**CHALLENGES**:
1 > Answer these questions from the scanner text below, marking each answer with its letter:
(a) What command compiles the test program after the tar file is unpacked and Make is run?
(b) In the bison-generated parser, where does yylval get pushed each time a new token is read?
(c) What does @3 refer to in the code fragment the text mentions?
2 > Decide whether each statement agrees with the scanner text below. Answer yes or no for each letter and quote the deciding words.
(a) The included test program is named test.c.
(b) The line yylval = unit_getyylval(); is normally needed in a c parser.
(c) The complete perl code was generated with bison.

##### READING PASSAGE

UNIT_YYSTYPE unit_yylval;

would be normally used to export the token semantics (including its
original or modified text and location data) to the parser.
Unfortunately, I cannot show you the parser part in c, because that's
about when I stopped writing parsers in c. Instead, I included a small
test program, test.c, that mimics the parser's expectations for the
scanner data pretty well. I am assuming here that you are not interested
in digging someone else's ugly guts for relatively small bit of
information; let me know if I am wrong and I will send you the complete
perl code (also generated with bison).

To run this example, unpack the tar file and run Make. Then do

  gcc test.c scanner.o

and run a.out

Note the line

    yylval = unit_getyylval();

in test.c. You will not normally need it in a c parser. It is enough to
define yylval as an external variable and link it to yylval in yylex()

In the bison-generated parser, yylval gets pushed into a stack (pointed
to by yylsp) each time a new token is read. For each syntax rule, the
bison macros @1, @2, ... are just shortcuts to locations in the stack 1,
2, ... levels deep. In following code fragment, @3 refers to the
location info for the third term in the rule (INTEGER):

(sorry about perl, but I think you can do the same things in c without
significant changes to your existing parser)

##########
##### DATA ENTRIES

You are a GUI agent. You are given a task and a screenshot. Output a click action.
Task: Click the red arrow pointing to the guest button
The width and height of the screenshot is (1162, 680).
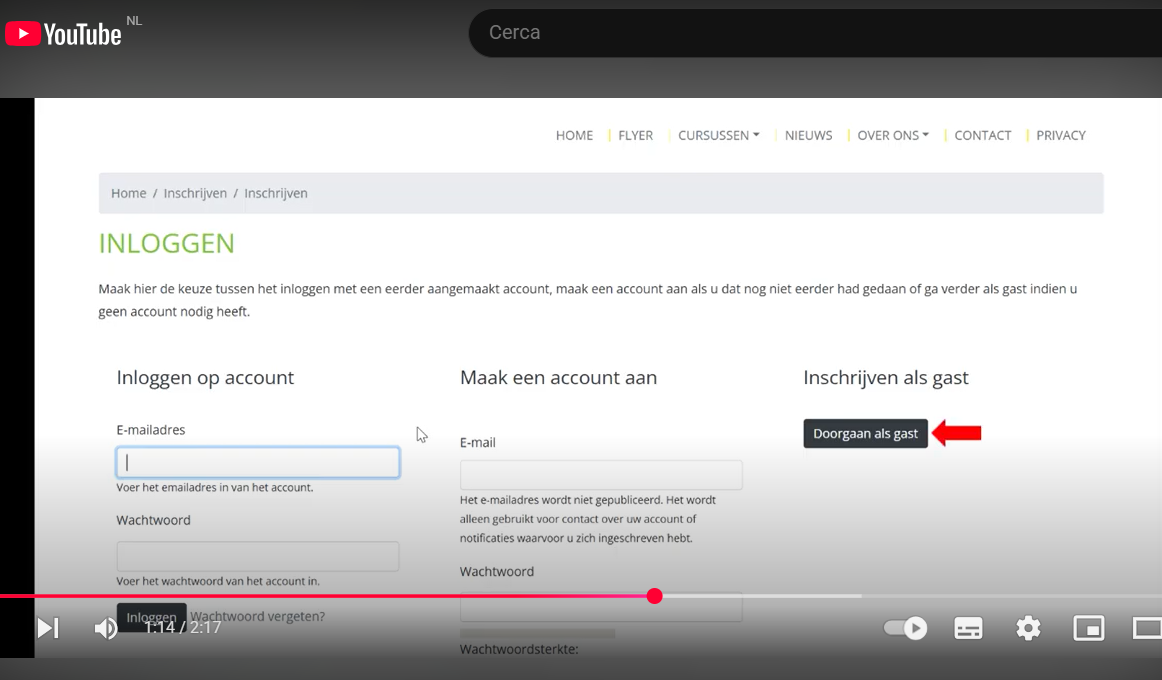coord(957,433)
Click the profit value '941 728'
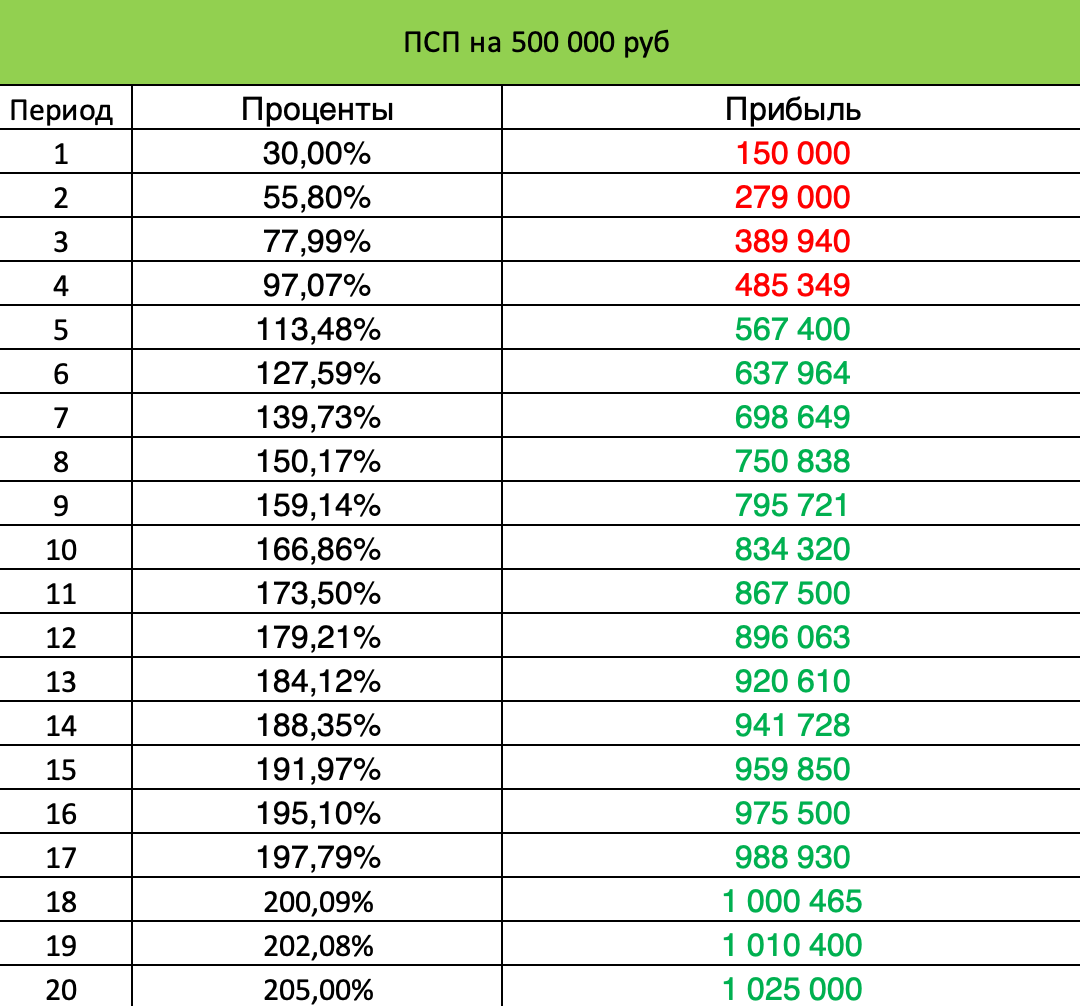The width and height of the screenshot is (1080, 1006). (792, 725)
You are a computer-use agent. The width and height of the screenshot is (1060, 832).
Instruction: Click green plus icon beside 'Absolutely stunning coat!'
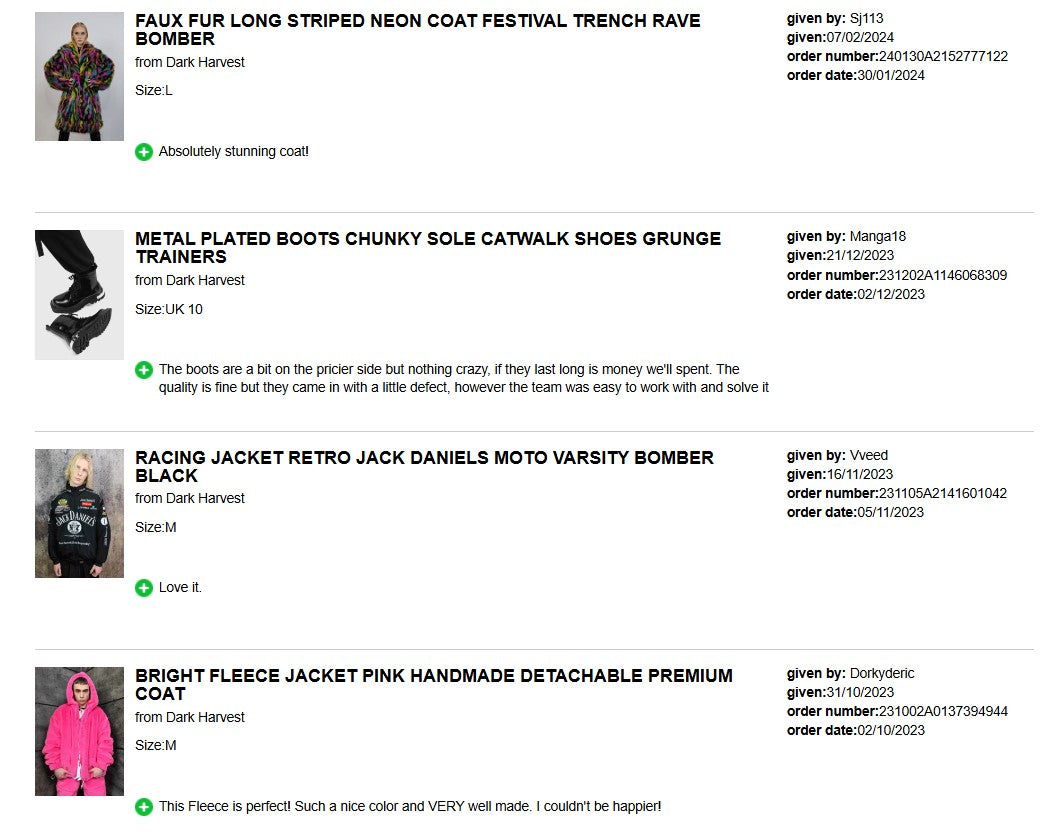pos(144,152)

##########

**EXERCISE ANSWERS**:
1 >
(a) gcc test.c scanner.o
(b) Into a stack pointed to by yylsp.
(c) The location info for the third term in the rule (INTEGER).

2 >
(a) Yes: "a small test program, test.c"
(b) No: "You will not normally need it in a c parser."
(c) Yes: "the complete perl code (also generated with bison)"